MetaMask is another case. Its built-in exchange function processed about $36 billion in transactions, generating revenue of over $300 million. Similar logic applies to staking service providers like Luganode - fees are linked to the scale of staked assets.
But if the demand for API calls continues to weaken, why would developers choose a particular infrastructure provider? If revenue needs to be shared, why choose a specific oracle? The answer lies in network effects. Infrastructure providers with multi-chain compatibility, data parsing accuracy to the millisecond, and response speed leading by three standard deviations, will have priority in the selection of new projects - these technical parameters directly determine the migration cost of developers.
Burning to the ground
Linking token value to protocol revenue is not a new trend. Recently, several teams have announced plans to buy back or burn tokens in proportion to their revenue, including Sky, Ronin, Jito, Kaito, and Gearbox.

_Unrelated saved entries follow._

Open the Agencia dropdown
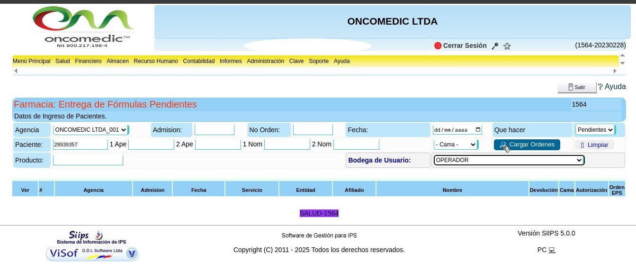Screen dimensions: 636x272 click(90, 130)
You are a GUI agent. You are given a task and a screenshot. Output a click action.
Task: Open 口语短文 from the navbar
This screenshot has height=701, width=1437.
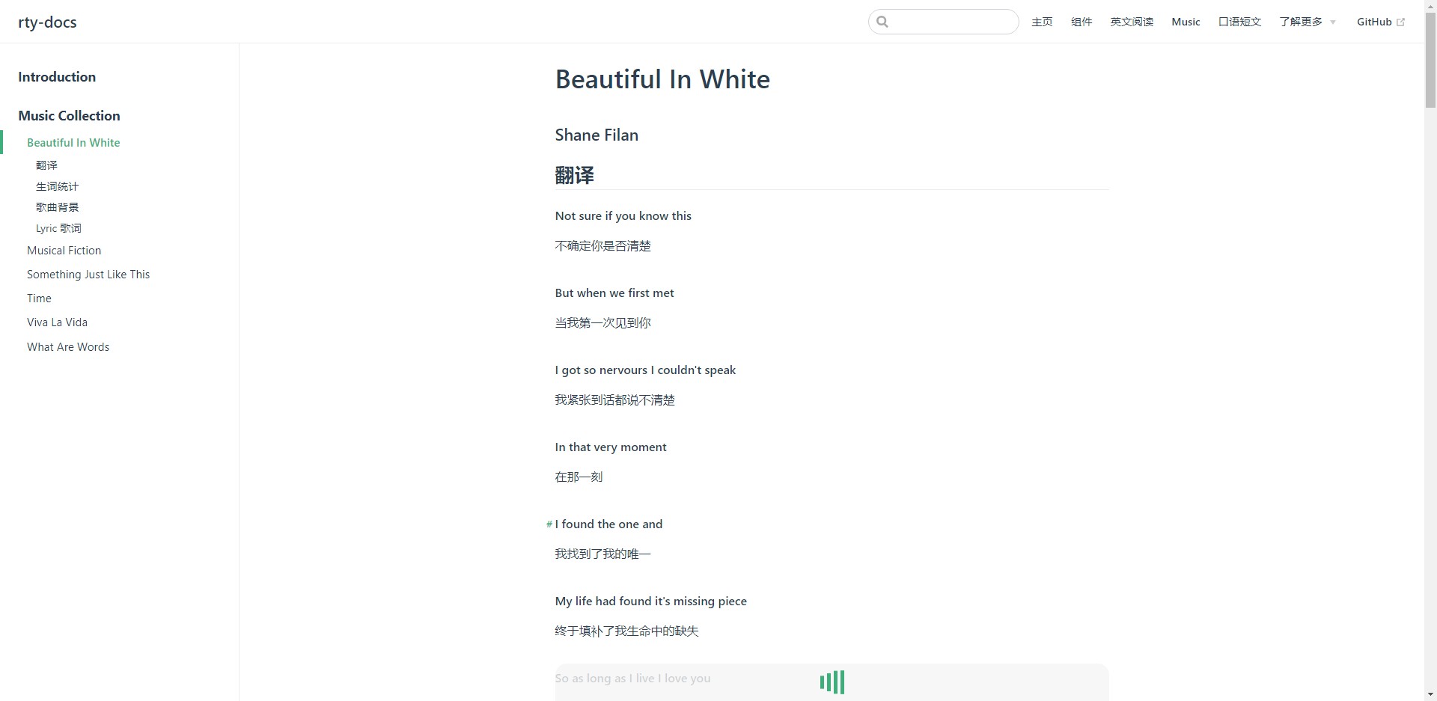point(1239,22)
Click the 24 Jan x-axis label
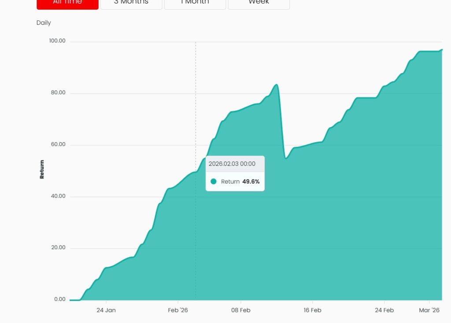 click(106, 310)
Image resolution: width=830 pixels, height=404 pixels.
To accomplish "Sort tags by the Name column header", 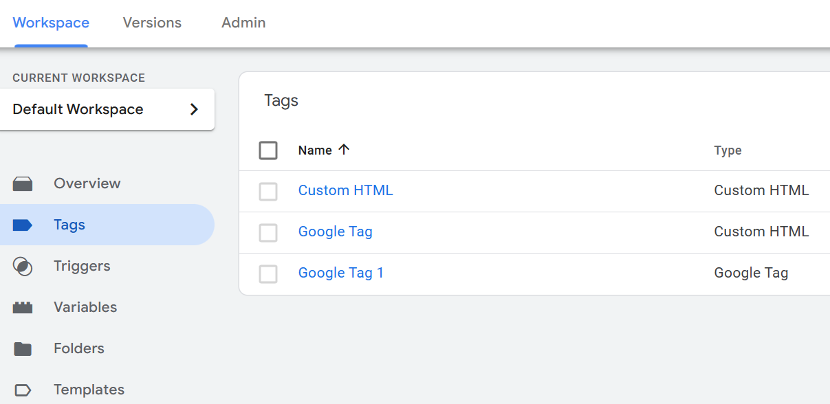I will tap(315, 150).
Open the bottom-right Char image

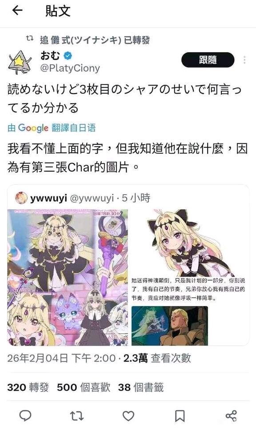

Token buybacks mimic the stock buybacks in the traditional stock market, essentially returning value to shareholders (in this case, token holders) without violating securities laws. In 2024, the size of US stock buybacks reached $790 billion, far exceeding the $170 billion in 2000. Prior to 1982, stock buybacks were considered illegal. Apple alone has spent $800 billion on buybacks over the past decade. Regardless of whether the trend can be sustained, the market has clearly differentiated: tokens with cash flow and a willingness to invest in their own value, and those without either.
For early protocols or dApps, using revenue to buy back tokens may not be the best use of their funds. One viable option is to allocate sufficient funds to offset the dilution caused by token issuance. The Kaito founder recently explained their buyback strategy: the centralized company generates cash flow from enterprise clients and uses a portion of the funds to buy back tokens through market makers, with the buyback volume being twice the new token issuance, thereby achieving deflation.
Ronin, on the other hand, has adopted a different strategy: the blockchain adjusts the fees based on the transaction volume per block. During peak periods, a portion of the network fees is diverted to the treasury to control the asset supply rather than directly buying back. In both cases, the founders have designed mechanisms to tie value to economic activity.
In the future, we will delve deeper into the impact of such operations on token prices and on-chain behavior. But what is currently visible is that - with valuation pressure and a decrease in crypto VC funding - more teams will compete for marginal cash inflows.
Since blockchains are essentially financial tracks, most teams will shift towards revenue-sharing models. If the project has already been tokenized, the team can implement a "buyback-and-burn" mechanism. Well-executed projects will thrive in the liquidity markets, but this requires taking on the risk of buybacks during the valuation bubble period. The truth can only be seen in hindsight.
Of course, one day, discussions about price, yield, and revenue will become outdated again - people will start throwing money at Doge and scrambling to buy BAYC NFTs. But for now, founders concerned about survival have begun to engage in discussions around revenue and burning.
Creating value for shareholders, Joel John.